The seeds of Memmi’s separation from the Left are already evident in some of the diary entries in Tunisie, An I. Guy Dugas, a professor at the Paul Valéry University in Montpellier, is to be congratulated for editing the diary, and for including several articles by Memmi from the 1950s that dealt with the pressure faced by Jews in decolonizing North Africa. In one of these articles, an essay published in 1956, Memmi argued that how a polity treats its Jews is the best index of its level of freedom. “A society that wishes to liberate humankind must naturally liberate its Jews . . . At least in our historical era, the destiny of the Jew is consubstantial with the destiny of man.”
Memmi’s startling independence of mind has always been linked to his Jewish partisanship. His sensitivity to the persecution of Jews in political regimes of all types meant that he had no a priori attachment to socialism, nationalism, capitalism, or any other “ism.” He has combined, perhaps more than any other writer since World War II, the compassion needed to articulate the suffering of oppressed groups with the forthrightness needed to censure them for their own acts of oppression. “[I]f we are to help decolonized peoples,” Memmi wrote in 2004, “we must . . . acknowledge and speak the truth to them, because we feel they are worthy of hearing it.”
In the diary, Memmi chronicled how the newly independent regime in Tunisia downgraded the status of its Jewish subjects. Jews were removed from their positions in the bureaucracy; anti-Semitic poems were broadcast through government radio stations. He recounted how the president of the new Constituent Assembly, Habib Bourguiba, summoned Jewish leaders and ordered them to stop showing support for a foreign power, Israel. The president of the Jewish community, Charles Haddad, was defiant. He asked Bourguiba this question: If allegiance to other countries is treason, why do you constantly pledge support to the Arab League? The debate was especially impressive, Memmi noted, because Haddad previously was a man of “unctuous prudence.”
Memmi showed how his fellow North African Jews came to realize that they could no longer fantasize about assimilation or acceptance in a multiethnic postcolonial society, despite the fact that many of them did not descend from European colonists. Memmi himself possessed a medallion, bearing his family name, that dated to the Punic Wars, long before the arrival of Islam in North Africa. He later donated it to Yad Vashem as evidence that Jews were as native to Tunisia as any other group. As Memmi noted in the diary, he and other progressively minded Jews initially thought they were comrades in arms with the Muslim population against colonialism. Now they had to recognize that they had enjoyed more liberty under colonialism than in the newly liberated states.
“I have to aid the Tunisians [against the French] because their cause is just,” Memmi wrote. “And I have to leave Tunisia because their cause is not mine.” He departed for France at the end of August 1956. He was not alone.

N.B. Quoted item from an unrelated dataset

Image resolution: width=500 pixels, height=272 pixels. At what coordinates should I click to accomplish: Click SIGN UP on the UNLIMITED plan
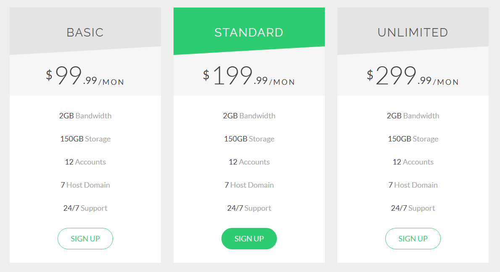(x=413, y=238)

The historian Michael M. Laskier observes that there 65,000 Jews in the capital of Tunisia in the late 1940s. Between 1956 and 1967, the majority immigrated to France or Israel.
In a 1962 article in Commentary magazine, Memmi wrote that “the fate of North African Jewry is the most important world Jewish problem of our postwar period, just as the fate of the Jews of Central and Eastern Europe was the leading problem for Jews before 1939.” The need for a Jewish homeland, he observed, was “not the result of Auschwitz but of the Jewish condition everywhere, including the Arab countries.”
“The Jewish condition” would remain central to Memmi. In Portrait of a Jew, he coined the French word judéité (Jewishness) to describe the sentiment of belonging to a Jewish community as distinct from subscribing to the tenets of Judaism. Judéité is largely a nostalgic bond—a warm recollection of festivities celebrated at home, for example. Near the beginning of his first novel, Pillar of Salt (1953), Memmi evoked this ambiance.
Friday was always born in an excited dawn, and it blossomed majestically into a triumphant Sabbath . . . The men would then drink their little glasses of araki as they ate force-meat balls, chick-peas, and strongly seasoned pickled carrots and squash. . . . I suppose I used to fall asleep while still at table . . . Sleep, when one has no worries, tastes like honey.
Yet, judéité for Memmi is also a bitter condition imposed from outside; it is a community of fate abetted by persecution. In his preface to Pillar of Salt, Albert Camus praised the young author’s decision to identify as Jewish. “By writing about the difficulty of being a Jew, the author ultimately chooses to be one (and so much the better), replacing the traditional religious awareness of his ancestors with an awareness that is more modern, dramatic and intellectual, a solidarity without illusions.”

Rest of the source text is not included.